* TASK DESCRIPTION: Here is a listing. Set it down again exactly.

----

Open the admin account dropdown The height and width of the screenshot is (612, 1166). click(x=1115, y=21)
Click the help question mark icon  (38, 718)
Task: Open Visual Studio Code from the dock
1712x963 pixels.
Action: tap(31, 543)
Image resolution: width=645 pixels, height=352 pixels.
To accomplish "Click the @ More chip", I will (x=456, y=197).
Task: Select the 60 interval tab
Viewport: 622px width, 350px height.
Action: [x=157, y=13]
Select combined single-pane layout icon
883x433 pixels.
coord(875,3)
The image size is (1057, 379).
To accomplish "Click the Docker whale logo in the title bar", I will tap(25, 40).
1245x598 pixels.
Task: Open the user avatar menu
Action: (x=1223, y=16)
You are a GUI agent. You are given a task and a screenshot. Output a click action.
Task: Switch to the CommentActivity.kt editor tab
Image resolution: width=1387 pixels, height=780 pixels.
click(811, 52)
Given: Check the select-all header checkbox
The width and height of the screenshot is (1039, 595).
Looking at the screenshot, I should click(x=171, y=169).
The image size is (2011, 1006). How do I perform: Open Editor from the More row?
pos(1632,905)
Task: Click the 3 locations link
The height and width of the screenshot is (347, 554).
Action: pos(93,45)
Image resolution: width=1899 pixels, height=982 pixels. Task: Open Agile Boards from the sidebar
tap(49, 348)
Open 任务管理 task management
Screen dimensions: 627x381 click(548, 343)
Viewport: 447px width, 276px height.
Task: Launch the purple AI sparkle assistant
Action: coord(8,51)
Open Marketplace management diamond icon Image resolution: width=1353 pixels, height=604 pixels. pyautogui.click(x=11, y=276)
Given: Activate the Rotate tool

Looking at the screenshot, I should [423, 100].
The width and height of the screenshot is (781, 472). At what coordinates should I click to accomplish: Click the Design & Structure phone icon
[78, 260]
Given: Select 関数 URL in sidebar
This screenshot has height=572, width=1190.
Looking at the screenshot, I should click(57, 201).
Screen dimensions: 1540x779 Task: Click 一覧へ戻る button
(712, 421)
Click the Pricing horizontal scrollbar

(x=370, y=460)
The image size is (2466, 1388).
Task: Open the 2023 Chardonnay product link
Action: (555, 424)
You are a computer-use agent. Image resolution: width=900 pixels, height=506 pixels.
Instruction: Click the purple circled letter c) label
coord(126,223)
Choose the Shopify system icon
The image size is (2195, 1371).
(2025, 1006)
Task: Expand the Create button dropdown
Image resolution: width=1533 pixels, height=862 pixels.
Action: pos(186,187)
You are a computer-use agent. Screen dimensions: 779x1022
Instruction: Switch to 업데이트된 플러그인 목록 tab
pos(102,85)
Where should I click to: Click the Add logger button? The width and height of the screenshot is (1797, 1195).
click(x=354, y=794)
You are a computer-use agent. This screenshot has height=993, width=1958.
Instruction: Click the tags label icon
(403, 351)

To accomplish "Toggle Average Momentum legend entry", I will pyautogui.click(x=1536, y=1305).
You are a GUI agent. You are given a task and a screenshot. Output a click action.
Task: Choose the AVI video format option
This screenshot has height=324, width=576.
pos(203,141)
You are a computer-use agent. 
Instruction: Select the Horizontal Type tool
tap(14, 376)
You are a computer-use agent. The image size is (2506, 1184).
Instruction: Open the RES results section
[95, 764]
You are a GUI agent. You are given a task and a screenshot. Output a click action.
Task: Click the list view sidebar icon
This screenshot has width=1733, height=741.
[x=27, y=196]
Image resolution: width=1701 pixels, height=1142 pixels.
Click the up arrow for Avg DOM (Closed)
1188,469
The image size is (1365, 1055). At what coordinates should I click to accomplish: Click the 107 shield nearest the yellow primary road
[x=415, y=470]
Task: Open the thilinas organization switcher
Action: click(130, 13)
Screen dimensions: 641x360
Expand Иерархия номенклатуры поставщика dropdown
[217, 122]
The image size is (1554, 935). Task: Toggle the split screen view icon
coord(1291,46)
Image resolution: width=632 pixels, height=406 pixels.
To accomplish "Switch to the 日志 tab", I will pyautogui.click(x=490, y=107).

----

* OUTPUT BELOW:
Open the admin account dropdown The height and width of the screenshot is (612, 1166). click(x=1115, y=21)
Click the help question mark icon  (38, 718)
Task: Open Visual Studio Code from the dock
1712x963 pixels.
Action: tap(31, 543)
Image resolution: width=645 pixels, height=352 pixels.
To accomplish "Click the @ More chip", I will (x=456, y=197).
Task: Select the 60 interval tab
Viewport: 622px width, 350px height.
Action: [x=157, y=13]
Select combined single-pane layout icon
883x433 pixels.
coord(875,3)
The image size is (1057, 379).
To accomplish "Click the Docker whale logo in the title bar", I will tap(25, 40).
1245x598 pixels.
Task: Open the user avatar menu
Action: (x=1223, y=16)
You are a GUI agent. You are given a task and a screenshot. Output a click action.
Task: Switch to the CommentActivity.kt editor tab
Image resolution: width=1387 pixels, height=780 pixels.
click(811, 52)
Given: Check the select-all header checkbox
The width and height of the screenshot is (1039, 595).
Looking at the screenshot, I should click(x=171, y=169).
The image size is (2011, 1006). How do I perform: Open Editor from the More row?
pos(1632,905)
Task: Click the 3 locations link
The height and width of the screenshot is (347, 554).
Action: pos(93,45)
Image resolution: width=1899 pixels, height=982 pixels. Task: Open Agile Boards from the sidebar
tap(49, 348)
Open 任务管理 task management
Screen dimensions: 627x381 click(548, 343)
Viewport: 447px width, 276px height.
Task: Launch the purple AI sparkle assistant
Action: coord(8,51)
Open Marketplace management diamond icon Image resolution: width=1353 pixels, height=604 pixels. pyautogui.click(x=11, y=276)
Given: Activate the Rotate tool

Looking at the screenshot, I should [423, 100].
The width and height of the screenshot is (781, 472). At what coordinates should I click to accomplish: Click the Design & Structure phone icon
[78, 260]
Given: Select 関数 URL in sidebar
This screenshot has height=572, width=1190.
Looking at the screenshot, I should click(57, 201).
Screen dimensions: 1540x779 Task: Click 一覧へ戻る button
(712, 421)
Click the Pricing horizontal scrollbar

(x=370, y=460)
The image size is (2466, 1388).
Task: Open the 2023 Chardonnay product link
Action: (555, 424)
You are a computer-use agent. Image resolution: width=900 pixels, height=506 pixels.
Instruction: Click the purple circled letter c) label
coord(126,223)
Choose the Shopify system icon
The image size is (2195, 1371).
(2025, 1006)
Task: Expand the Create button dropdown
Image resolution: width=1533 pixels, height=862 pixels.
Action: pos(186,187)
You are a computer-use agent. Screen dimensions: 779x1022
Instruction: Switch to 업데이트된 플러그인 목록 tab
pos(102,85)
Where should I click to: Click the Add logger button? The width and height of the screenshot is (1797, 1195).
click(x=354, y=794)
You are a computer-use agent. This screenshot has height=993, width=1958.
Instruction: Click the tags label icon
(403, 351)

To accomplish "Toggle Average Momentum legend entry", I will pyautogui.click(x=1536, y=1305).
You are a GUI agent. You are given a task and a screenshot. Output a click action.
Task: Choose the AVI video format option
This screenshot has height=324, width=576.
pos(203,141)
You are a computer-use agent. 
Instruction: Select the Horizontal Type tool
tap(14, 376)
You are a computer-use agent. The image size is (2506, 1184).
Instruction: Open the RES results section
[95, 764]
You are a GUI agent. You are given a task and a screenshot. Output a click action.
Task: Click the list view sidebar icon
This screenshot has width=1733, height=741.
[x=27, y=196]
Image resolution: width=1701 pixels, height=1142 pixels.
Click the up arrow for Avg DOM (Closed)
1188,469
The image size is (1365, 1055). At what coordinates should I click to accomplish: Click the 107 shield nearest the yellow primary road
[x=415, y=470]
Task: Open the thilinas organization switcher
Action: click(130, 13)
Screen dimensions: 641x360
Expand Иерархия номенклатуры поставщика dropdown
[217, 122]
The image size is (1554, 935). Task: Toggle the split screen view icon
coord(1291,46)
Image resolution: width=632 pixels, height=406 pixels.
To accomplish "Switch to the 日志 tab", I will pyautogui.click(x=490, y=107).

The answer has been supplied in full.